Commit each merged worktree with a message citing the hypothesis ID.

### Phase 6: Synthesize

For each result:
1. Update belief model — append evidence record for (axis, skill)
2. Update experiment log — mark `verified` / `refuted` / `incidental`
3. Identify transferable patterns:

```
PATTERN: {axis_class} | Mechanism: {what caused improvement} | Delta: {avg} across {N} instances | Applies to: {skill list} | Confidence: high/medium/low
```

Write patterns to `.planning/evolve/{target}/pattern-library.md`.

**Compile into wiki:** After writing to the pattern library, call
`/learn --from-evolve {target} --cycle {n}`. This compiles cycle discoveries
into `.planning/wiki/` — integrating with findings from prior cycles and
campaigns rather than siloing them in the evolve directory. Skip if `/learn`
is not available in this session (log the skip, do not block the cycle).
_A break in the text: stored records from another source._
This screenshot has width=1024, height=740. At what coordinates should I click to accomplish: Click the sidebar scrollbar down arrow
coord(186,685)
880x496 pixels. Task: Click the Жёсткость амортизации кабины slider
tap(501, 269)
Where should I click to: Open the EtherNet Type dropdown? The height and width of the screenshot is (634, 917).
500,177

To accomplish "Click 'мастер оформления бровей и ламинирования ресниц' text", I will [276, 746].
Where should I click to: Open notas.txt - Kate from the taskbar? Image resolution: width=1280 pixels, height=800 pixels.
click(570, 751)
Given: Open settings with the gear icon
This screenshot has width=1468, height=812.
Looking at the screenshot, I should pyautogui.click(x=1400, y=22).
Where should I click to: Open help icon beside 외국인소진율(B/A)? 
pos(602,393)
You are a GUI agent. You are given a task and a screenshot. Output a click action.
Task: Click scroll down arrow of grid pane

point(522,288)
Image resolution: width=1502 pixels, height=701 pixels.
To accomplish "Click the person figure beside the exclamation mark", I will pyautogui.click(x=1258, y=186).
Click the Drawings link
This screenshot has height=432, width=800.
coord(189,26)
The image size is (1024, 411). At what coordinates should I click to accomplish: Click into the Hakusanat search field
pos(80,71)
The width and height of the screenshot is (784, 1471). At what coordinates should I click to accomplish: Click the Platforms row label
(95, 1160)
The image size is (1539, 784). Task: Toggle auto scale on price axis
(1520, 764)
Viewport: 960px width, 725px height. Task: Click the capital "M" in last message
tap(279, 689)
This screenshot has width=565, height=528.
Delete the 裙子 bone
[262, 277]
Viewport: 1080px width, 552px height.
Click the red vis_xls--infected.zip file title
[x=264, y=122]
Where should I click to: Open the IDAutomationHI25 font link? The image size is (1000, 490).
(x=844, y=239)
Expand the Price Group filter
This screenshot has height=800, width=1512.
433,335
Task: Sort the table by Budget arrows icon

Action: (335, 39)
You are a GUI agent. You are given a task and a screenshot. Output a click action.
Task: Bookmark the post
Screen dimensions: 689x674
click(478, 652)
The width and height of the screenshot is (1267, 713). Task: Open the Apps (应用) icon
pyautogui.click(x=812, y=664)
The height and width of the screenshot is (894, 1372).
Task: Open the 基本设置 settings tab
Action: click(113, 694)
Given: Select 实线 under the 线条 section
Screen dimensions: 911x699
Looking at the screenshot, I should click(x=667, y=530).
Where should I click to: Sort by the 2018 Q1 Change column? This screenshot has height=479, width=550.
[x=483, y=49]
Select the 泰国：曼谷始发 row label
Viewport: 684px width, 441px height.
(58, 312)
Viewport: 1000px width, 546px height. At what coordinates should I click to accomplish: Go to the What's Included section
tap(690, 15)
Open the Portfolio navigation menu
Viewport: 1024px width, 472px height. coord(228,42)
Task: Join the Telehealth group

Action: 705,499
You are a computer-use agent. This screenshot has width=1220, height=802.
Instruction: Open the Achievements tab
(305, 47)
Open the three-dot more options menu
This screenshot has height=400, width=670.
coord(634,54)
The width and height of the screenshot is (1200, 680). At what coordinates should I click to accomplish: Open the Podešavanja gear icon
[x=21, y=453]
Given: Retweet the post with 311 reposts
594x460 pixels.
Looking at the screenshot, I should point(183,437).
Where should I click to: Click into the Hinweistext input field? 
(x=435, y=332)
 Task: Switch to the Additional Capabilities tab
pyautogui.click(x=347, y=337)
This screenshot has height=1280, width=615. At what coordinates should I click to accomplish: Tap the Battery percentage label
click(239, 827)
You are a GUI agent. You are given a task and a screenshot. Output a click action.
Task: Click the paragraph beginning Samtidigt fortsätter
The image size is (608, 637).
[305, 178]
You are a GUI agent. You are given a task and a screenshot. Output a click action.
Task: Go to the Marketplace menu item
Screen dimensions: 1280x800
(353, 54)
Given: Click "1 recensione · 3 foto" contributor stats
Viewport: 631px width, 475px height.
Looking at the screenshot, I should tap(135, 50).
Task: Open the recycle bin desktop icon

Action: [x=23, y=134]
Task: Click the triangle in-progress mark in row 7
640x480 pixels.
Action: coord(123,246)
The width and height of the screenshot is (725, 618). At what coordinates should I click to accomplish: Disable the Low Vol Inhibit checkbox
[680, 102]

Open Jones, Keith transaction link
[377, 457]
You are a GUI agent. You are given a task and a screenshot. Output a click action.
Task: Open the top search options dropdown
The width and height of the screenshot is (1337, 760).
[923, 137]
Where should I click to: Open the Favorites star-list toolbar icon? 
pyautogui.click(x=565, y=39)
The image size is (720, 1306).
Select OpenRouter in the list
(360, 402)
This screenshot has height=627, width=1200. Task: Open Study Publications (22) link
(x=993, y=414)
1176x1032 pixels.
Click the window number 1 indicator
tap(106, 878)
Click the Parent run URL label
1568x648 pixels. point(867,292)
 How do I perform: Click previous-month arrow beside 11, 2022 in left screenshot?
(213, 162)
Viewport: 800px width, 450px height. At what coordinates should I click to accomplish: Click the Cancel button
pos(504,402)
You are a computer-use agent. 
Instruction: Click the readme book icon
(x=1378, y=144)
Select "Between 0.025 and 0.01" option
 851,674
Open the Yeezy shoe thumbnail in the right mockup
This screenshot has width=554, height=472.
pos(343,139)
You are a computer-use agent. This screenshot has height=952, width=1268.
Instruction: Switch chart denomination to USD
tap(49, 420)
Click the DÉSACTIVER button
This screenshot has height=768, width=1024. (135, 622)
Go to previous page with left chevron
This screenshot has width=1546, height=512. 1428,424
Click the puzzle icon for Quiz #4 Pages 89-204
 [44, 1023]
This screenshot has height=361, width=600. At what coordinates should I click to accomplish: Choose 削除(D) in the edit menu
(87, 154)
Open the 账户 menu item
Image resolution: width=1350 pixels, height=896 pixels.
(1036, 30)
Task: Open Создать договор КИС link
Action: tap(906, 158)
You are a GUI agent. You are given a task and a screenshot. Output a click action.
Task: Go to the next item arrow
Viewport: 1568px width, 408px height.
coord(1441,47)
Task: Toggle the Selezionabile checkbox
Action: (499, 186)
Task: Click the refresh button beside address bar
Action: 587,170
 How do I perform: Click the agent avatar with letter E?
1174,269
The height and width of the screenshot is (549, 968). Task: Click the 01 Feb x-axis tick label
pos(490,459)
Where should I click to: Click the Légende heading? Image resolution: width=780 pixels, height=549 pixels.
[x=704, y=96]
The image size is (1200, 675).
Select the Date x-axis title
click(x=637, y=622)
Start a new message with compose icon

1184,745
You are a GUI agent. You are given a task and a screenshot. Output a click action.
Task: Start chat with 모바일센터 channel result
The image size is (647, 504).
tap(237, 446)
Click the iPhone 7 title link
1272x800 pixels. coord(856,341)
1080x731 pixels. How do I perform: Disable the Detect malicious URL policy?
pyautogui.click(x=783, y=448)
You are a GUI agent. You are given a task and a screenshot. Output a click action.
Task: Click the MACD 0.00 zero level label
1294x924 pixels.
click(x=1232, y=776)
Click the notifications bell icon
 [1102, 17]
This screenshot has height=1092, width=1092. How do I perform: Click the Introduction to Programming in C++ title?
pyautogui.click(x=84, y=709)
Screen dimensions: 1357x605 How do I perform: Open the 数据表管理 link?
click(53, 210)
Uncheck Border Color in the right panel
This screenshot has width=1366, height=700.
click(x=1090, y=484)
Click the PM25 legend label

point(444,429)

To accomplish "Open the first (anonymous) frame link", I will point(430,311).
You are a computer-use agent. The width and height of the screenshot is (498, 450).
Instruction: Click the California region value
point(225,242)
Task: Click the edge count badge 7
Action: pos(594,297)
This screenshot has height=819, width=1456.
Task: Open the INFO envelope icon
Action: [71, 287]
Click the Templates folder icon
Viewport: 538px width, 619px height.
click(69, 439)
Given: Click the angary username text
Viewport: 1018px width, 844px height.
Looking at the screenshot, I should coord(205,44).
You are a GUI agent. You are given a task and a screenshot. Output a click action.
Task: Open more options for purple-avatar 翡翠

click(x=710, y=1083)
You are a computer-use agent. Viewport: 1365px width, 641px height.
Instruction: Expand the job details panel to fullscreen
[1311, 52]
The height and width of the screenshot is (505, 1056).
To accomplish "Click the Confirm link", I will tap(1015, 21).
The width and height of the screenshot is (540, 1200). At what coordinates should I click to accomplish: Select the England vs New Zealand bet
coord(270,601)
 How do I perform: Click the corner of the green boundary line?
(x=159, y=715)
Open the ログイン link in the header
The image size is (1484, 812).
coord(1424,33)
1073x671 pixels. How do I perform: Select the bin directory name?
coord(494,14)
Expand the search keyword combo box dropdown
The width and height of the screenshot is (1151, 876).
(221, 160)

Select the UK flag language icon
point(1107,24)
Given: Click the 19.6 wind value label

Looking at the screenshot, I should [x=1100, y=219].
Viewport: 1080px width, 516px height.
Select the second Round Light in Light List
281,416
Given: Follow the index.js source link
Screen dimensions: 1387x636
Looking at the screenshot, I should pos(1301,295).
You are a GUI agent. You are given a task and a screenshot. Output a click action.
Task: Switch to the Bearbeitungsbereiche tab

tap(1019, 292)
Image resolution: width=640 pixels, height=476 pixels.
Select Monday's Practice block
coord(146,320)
### Phase 7: Cross-Pollinate

For each `confidence: high` pattern, or any pattern confirmed in 2+ skills:
apply to all other applicable skills as targeted single-file edits — without
running a full attack cycle.

Run verification oracle per cross-pollinated skill. Commit only if all
programmatic checks pass and no axis drops > 0.3. Revert on regression; mark
pattern as `context-dependent`.

Write patterns that apply beyond this target to `.planning/research/patterns.md`.

### Phase 8: Loop or Halt

Compute learning velocity:
```
velocity = Σ(delta across all attacked axes this cycle) / axes_attacked
```
Append to `director-state.json` velocity history.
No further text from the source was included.